Could you reproduce, word for word, everything in the records below from the line containing "Identify the location of window-top-border." down to the line containing "year-select: 2017 ▼", with both of those lines included and nothing else?

SUPPLIED MATERIAL:
§ §
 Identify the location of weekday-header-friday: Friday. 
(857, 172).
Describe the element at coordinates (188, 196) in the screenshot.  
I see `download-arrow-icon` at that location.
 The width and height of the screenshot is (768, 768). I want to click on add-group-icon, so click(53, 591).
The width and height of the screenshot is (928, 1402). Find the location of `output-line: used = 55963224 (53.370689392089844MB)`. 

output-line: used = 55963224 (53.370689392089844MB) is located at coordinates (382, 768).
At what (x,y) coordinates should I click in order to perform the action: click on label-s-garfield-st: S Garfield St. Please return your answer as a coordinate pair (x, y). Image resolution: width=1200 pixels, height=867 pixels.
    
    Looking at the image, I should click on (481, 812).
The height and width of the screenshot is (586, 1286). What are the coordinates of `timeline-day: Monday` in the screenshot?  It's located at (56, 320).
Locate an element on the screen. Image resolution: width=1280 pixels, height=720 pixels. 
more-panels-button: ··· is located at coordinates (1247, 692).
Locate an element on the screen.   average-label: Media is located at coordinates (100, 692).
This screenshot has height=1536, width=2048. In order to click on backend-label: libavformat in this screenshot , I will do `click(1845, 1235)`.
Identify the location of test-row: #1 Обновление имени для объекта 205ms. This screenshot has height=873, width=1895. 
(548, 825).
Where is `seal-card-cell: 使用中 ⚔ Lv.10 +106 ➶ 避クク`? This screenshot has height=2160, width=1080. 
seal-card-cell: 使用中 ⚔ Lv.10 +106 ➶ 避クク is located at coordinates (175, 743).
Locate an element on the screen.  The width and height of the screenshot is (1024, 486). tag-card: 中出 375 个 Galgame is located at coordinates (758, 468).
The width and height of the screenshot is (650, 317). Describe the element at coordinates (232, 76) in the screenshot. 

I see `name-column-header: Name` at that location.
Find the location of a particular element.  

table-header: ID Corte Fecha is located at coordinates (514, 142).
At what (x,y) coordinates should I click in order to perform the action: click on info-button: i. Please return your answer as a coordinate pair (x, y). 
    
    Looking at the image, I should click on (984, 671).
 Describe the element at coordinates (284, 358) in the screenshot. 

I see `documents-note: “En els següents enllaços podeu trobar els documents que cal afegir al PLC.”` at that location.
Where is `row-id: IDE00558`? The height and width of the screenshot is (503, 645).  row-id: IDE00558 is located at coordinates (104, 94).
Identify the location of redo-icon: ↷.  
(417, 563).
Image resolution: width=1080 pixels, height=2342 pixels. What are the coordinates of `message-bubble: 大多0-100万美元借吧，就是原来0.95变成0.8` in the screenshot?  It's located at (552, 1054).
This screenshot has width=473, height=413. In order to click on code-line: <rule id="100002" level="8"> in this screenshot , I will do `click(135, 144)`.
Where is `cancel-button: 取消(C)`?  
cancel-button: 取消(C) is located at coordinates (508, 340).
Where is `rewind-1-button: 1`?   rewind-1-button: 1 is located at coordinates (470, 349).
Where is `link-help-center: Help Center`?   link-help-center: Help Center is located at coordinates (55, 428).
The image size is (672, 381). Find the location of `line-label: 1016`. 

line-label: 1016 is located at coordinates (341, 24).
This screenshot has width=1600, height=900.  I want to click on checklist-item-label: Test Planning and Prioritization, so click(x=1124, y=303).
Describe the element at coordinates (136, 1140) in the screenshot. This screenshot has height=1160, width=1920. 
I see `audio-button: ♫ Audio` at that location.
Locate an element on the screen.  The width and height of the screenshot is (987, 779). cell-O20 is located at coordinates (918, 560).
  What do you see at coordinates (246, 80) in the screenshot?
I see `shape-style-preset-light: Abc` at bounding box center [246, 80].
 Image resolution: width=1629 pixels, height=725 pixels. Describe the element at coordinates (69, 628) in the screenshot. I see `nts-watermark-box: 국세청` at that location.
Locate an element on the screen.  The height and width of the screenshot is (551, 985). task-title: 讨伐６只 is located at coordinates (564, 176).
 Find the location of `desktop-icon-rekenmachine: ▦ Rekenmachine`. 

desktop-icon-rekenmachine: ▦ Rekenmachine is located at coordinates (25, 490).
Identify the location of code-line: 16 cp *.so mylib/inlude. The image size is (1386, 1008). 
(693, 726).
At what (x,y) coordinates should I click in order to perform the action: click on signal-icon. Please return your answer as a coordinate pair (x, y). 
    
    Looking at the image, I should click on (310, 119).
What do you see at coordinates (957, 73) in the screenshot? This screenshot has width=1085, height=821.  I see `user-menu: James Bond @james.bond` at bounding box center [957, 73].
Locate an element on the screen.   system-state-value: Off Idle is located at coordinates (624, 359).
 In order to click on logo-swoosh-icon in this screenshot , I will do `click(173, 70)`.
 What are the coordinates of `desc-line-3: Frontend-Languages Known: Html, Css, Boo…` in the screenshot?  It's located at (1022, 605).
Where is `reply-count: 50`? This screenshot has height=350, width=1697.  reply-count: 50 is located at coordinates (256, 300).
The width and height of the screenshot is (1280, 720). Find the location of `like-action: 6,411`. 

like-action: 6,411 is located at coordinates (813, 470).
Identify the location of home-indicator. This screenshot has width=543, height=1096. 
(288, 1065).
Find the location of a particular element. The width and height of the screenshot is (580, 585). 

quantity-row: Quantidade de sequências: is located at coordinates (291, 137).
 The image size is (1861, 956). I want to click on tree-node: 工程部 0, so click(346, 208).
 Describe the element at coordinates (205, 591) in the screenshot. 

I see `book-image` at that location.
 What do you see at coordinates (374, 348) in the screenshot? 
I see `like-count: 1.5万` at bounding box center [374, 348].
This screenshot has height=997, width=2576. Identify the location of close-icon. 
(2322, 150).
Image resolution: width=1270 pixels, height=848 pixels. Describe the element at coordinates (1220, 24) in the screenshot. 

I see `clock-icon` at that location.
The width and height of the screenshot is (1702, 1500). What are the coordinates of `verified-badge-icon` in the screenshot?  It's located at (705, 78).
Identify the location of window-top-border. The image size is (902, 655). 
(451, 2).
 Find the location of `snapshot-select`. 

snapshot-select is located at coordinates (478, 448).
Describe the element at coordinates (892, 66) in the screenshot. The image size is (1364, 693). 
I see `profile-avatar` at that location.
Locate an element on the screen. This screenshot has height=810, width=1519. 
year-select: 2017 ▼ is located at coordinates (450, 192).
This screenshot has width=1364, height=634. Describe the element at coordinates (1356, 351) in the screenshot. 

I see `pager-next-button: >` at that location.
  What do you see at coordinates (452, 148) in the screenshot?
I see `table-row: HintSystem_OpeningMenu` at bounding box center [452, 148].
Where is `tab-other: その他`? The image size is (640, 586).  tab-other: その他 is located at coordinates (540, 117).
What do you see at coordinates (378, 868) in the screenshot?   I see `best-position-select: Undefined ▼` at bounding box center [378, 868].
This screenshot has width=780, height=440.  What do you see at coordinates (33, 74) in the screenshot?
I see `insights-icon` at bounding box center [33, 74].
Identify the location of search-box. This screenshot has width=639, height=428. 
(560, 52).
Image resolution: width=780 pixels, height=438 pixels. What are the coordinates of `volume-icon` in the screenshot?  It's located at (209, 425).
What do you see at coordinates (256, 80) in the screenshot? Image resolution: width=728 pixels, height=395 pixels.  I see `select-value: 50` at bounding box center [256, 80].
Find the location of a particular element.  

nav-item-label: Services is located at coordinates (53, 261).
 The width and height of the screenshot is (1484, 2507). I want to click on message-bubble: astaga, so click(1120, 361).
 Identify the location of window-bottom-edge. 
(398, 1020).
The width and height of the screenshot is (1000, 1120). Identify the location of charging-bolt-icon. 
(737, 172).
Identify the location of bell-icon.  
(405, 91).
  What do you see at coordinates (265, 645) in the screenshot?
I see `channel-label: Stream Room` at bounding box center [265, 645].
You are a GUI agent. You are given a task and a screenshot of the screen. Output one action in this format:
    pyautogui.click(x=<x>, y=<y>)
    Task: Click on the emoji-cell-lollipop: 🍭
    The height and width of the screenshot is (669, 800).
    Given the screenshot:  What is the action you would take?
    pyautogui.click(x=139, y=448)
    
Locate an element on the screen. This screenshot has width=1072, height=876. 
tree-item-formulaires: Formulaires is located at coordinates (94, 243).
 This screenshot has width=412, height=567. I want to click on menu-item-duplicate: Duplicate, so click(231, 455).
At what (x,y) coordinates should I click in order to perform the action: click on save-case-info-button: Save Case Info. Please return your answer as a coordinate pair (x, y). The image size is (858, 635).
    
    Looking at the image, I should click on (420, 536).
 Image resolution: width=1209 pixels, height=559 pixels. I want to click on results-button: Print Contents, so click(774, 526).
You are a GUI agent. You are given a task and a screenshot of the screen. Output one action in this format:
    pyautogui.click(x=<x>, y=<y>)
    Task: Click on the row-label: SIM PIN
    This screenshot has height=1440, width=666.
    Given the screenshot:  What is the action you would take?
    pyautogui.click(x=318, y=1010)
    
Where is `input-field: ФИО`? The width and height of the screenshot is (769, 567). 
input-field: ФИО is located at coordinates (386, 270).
§ §
EXPECTED ANSWER:
Identify the location of window-top-border. The image size is (902, 655). 
(451, 2).
 Find the location of `snapshot-select`. 

snapshot-select is located at coordinates (478, 448).
Describe the element at coordinates (892, 66) in the screenshot. The image size is (1364, 693). 
I see `profile-avatar` at that location.
Locate an element on the screen. This screenshot has height=810, width=1519. 
year-select: 2017 ▼ is located at coordinates (450, 192).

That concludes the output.